Many times a police officer will ask you to accompany him to the police
station to answer a few questions. In that case, simply thank him for
the invitation and indicate that you are not disposed to accept it at
that time. Often the authorities simply want to photograph a person
for identification purposes, a procedure which is easily accomplished
by placing him in a private room with a two-way mirror at the station,
asking him a few innocent questions, and then releasing him.
If the investigator becomes angry at your failure to cooperate and
threatens you with arrest, stand firm. He cannot legally place you
under arrest or enter your home without a warrant signed by a judge.
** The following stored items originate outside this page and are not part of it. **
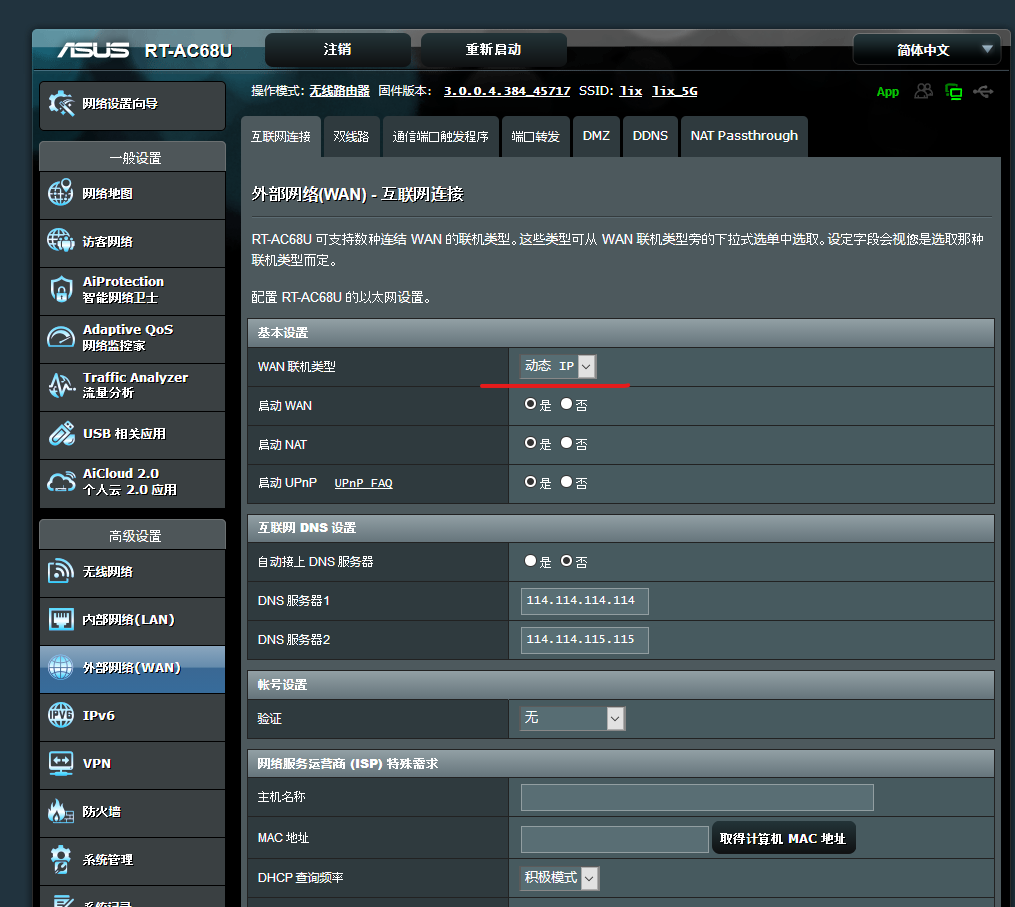Click the 取得计算机 MAC 地址 button
The height and width of the screenshot is (907, 1015).
[783, 838]
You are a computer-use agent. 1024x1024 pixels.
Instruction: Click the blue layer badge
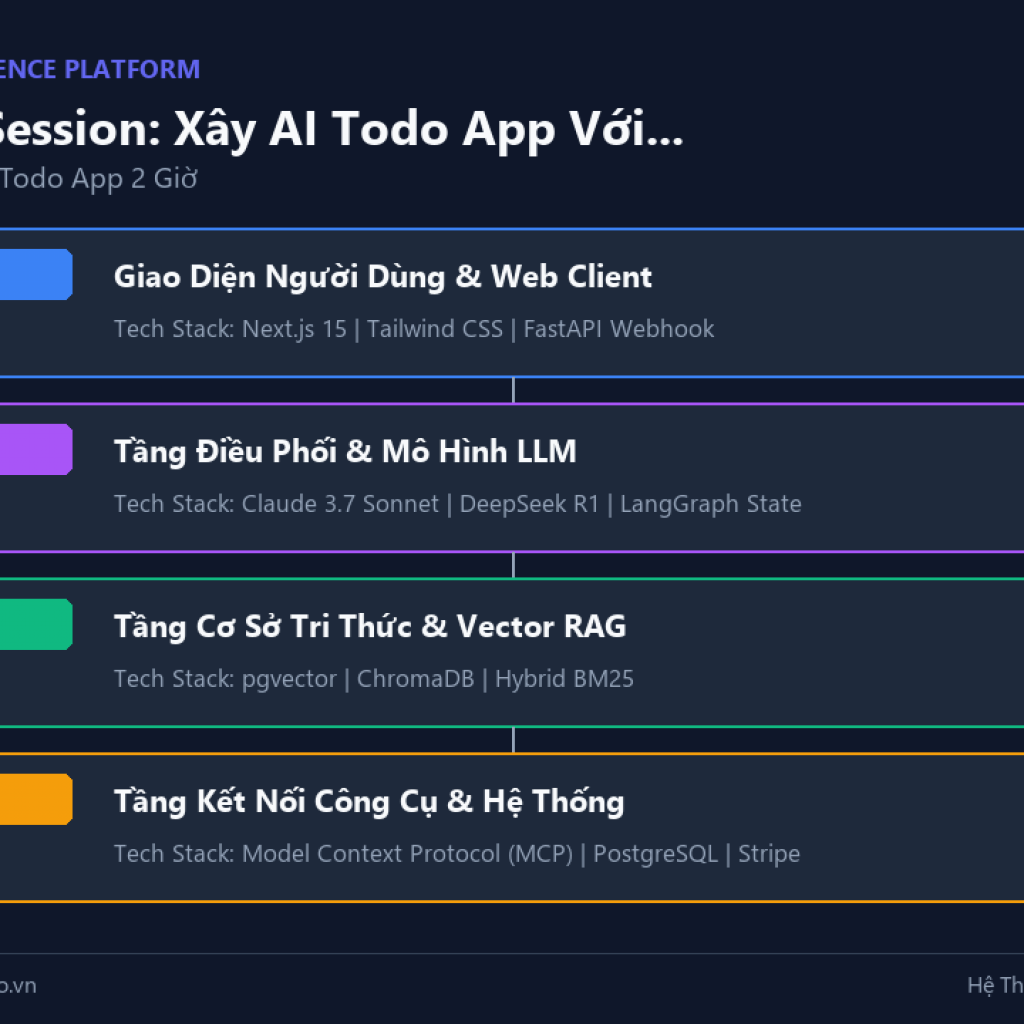[x=36, y=274]
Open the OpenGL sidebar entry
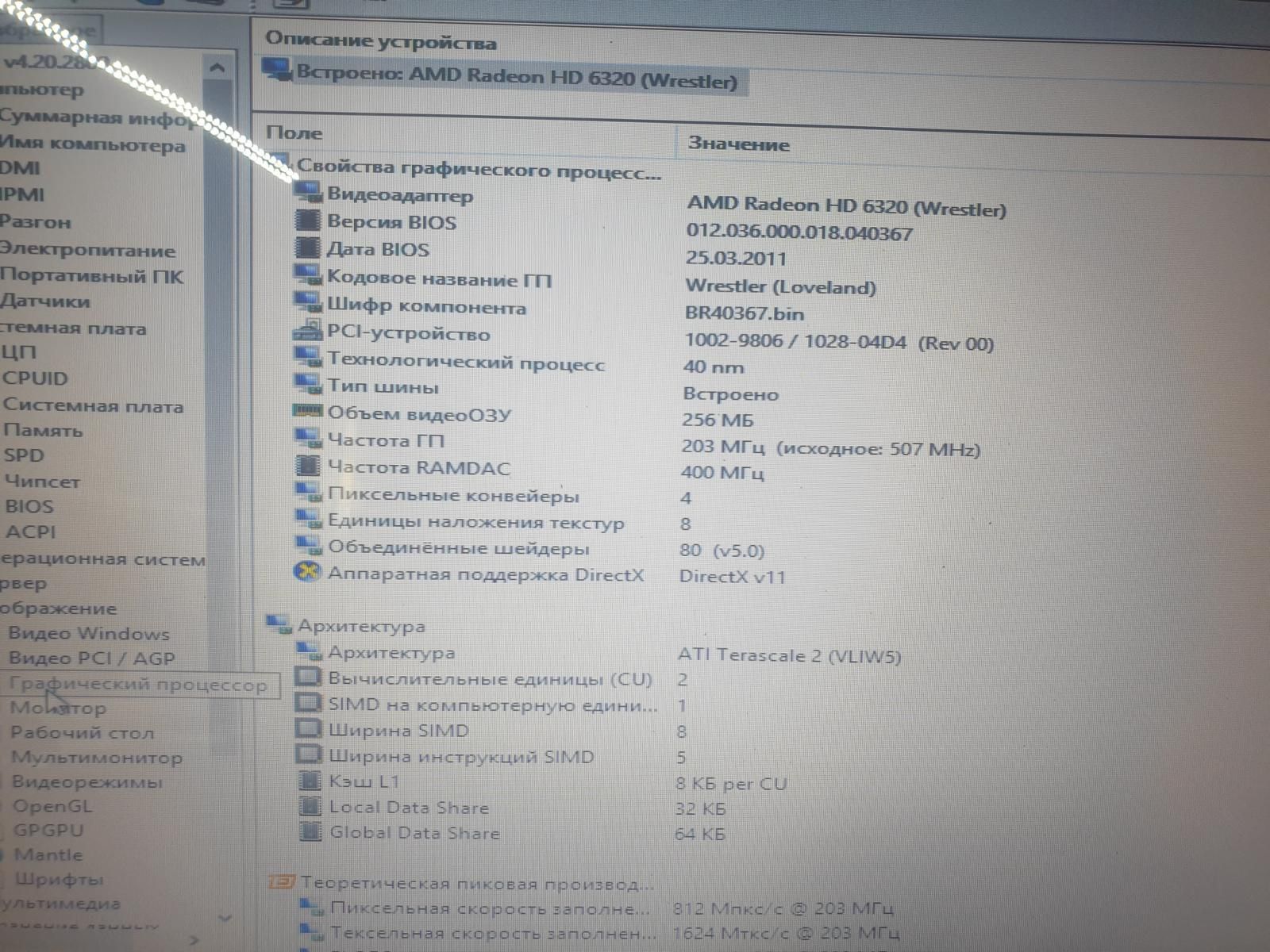 click(x=52, y=806)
If he indicates that he has such a warrant, ask to see it. A person
under arrest or located on premises to be searched, generally must be
shown a warrant if he requests it and must be given a chance to read
Without a warrant, an officer depends solely upon your helpfulness to
obtain the information he wants. So, unless you are quite sure of
yourself, don't be helpful.
Probably the wisest approach to take to a persistent investigator is
simply to say: "I'm quite busy now. If you have any questions that you
feel I can answer, I'd be happy to listen to them in my lawyer's
office. Goodbye!" Talk is cheap. But when that talk involves the law
enforcement authorities, it may cost you, or someone close to you,
P.S. This leaflet has been printed as a public service by individuals
concerned with the growing role of authoritarianism and police power
in our society. Please feel free to copy or republish.